The Fiddler, recently introduced in the pages of All-Flash, gets a big cover appearance on Flash Comics 93 (March 1948).
The Fiddler’s hair has changed from brown to white now, so perhaps he found losing the the Flash really traumatic. Kanigher and Elias being back his ability to control people through music, as well as his violin-car, but otherwise this story pales next to his original one.
That’s largely because the Fiddler is off to the side for most of it. The Flash winds up being upstaged by a number of citizens, who prove as effective at stopping crime as he is. At Joan’s suggestion, Jay winds up giving up his Flash identity, as he feels he is no longer needed.

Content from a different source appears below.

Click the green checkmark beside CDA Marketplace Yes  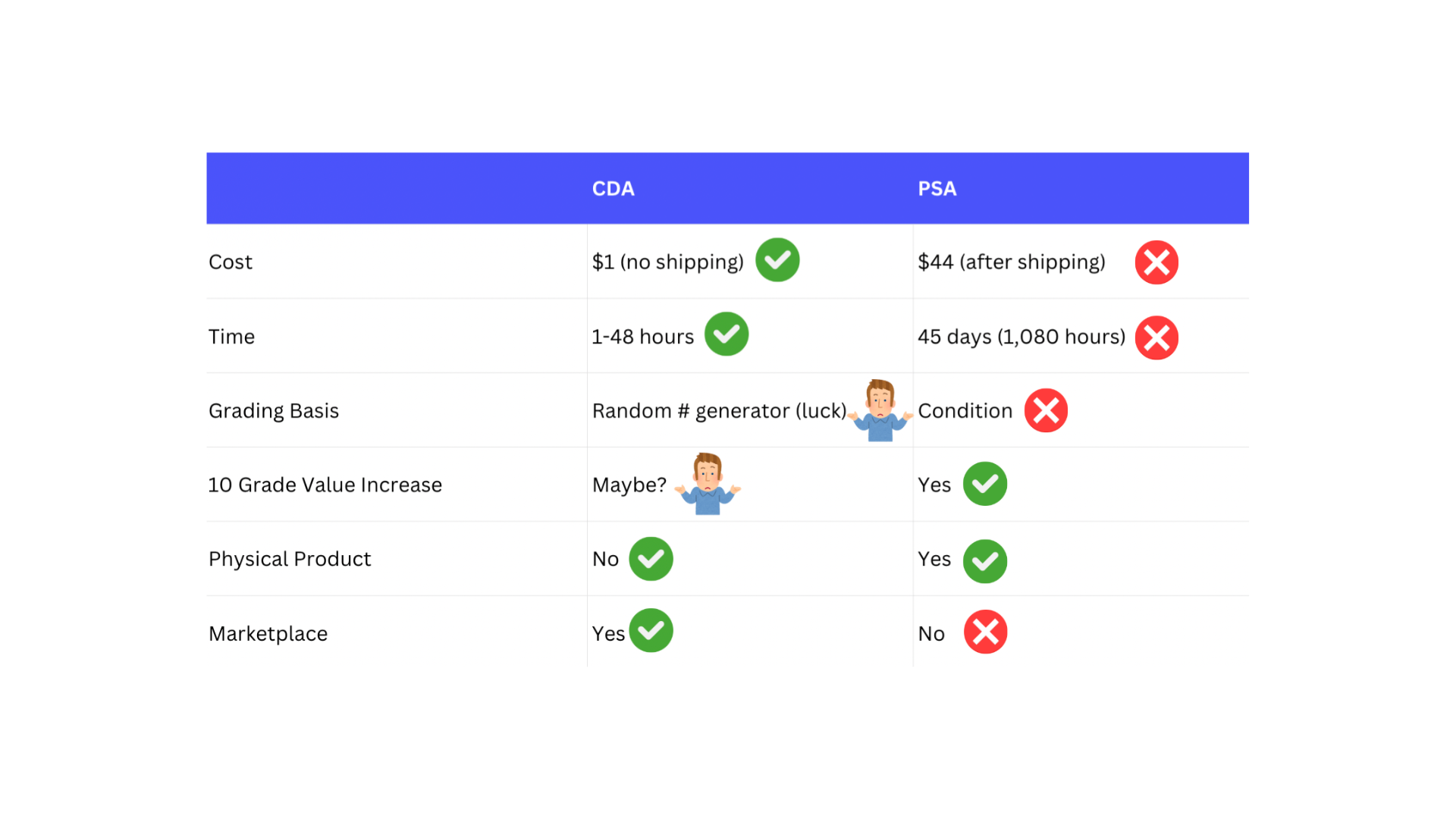651,630
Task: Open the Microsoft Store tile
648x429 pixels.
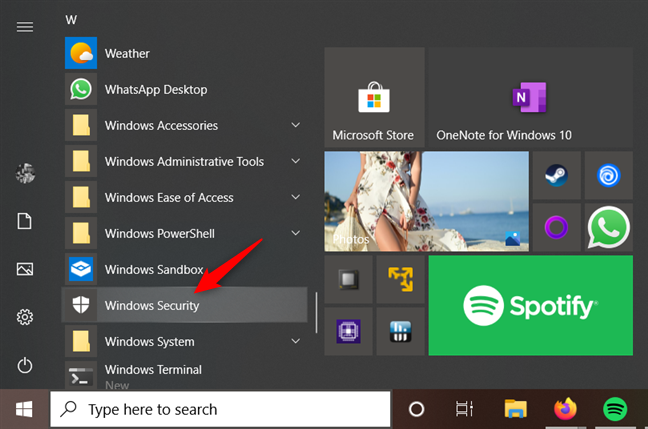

But in fact all the people he saw “fighting crime” were really working for the Fiddler. He simply wanted to get the Flash out of the way before his next crime spree. And once the Flash hears that the Fiddler is back, he dons the costume again and takes him down. It’s not a bad story,just not much for the Fiddler to do.
The Fiddler next appears in All-Star Comics as a member of the Injustice Society.
The Black Canary story in this issue, by Kanigher, Infantino and Giacoia, was reprinted in a 100 page World’s Finest in the 70s, and was the very first Black Canary story I ever read. It begins as a cloaked woman comes into Dinah Drake’s flower shop, and dies.
She was carrying a glowing orb, called the crimson crystal (despite not being crimson, or a crystal). Other members of the sect followed her, and kidnap Larry Lance while Dinah is changing costume. The police are clearly not yet convinced that Black Canary is on their side, as they accuse her of murder.
Canary seeks out the lair of the crimson crystal people, all women who have been deceived into thinking that they will gain eternal life from the crystal. She reveals that it is a simple ornament with a lightbulb inside, and exposes the fraud leading the group.
A fairly simple story, but I just loved it.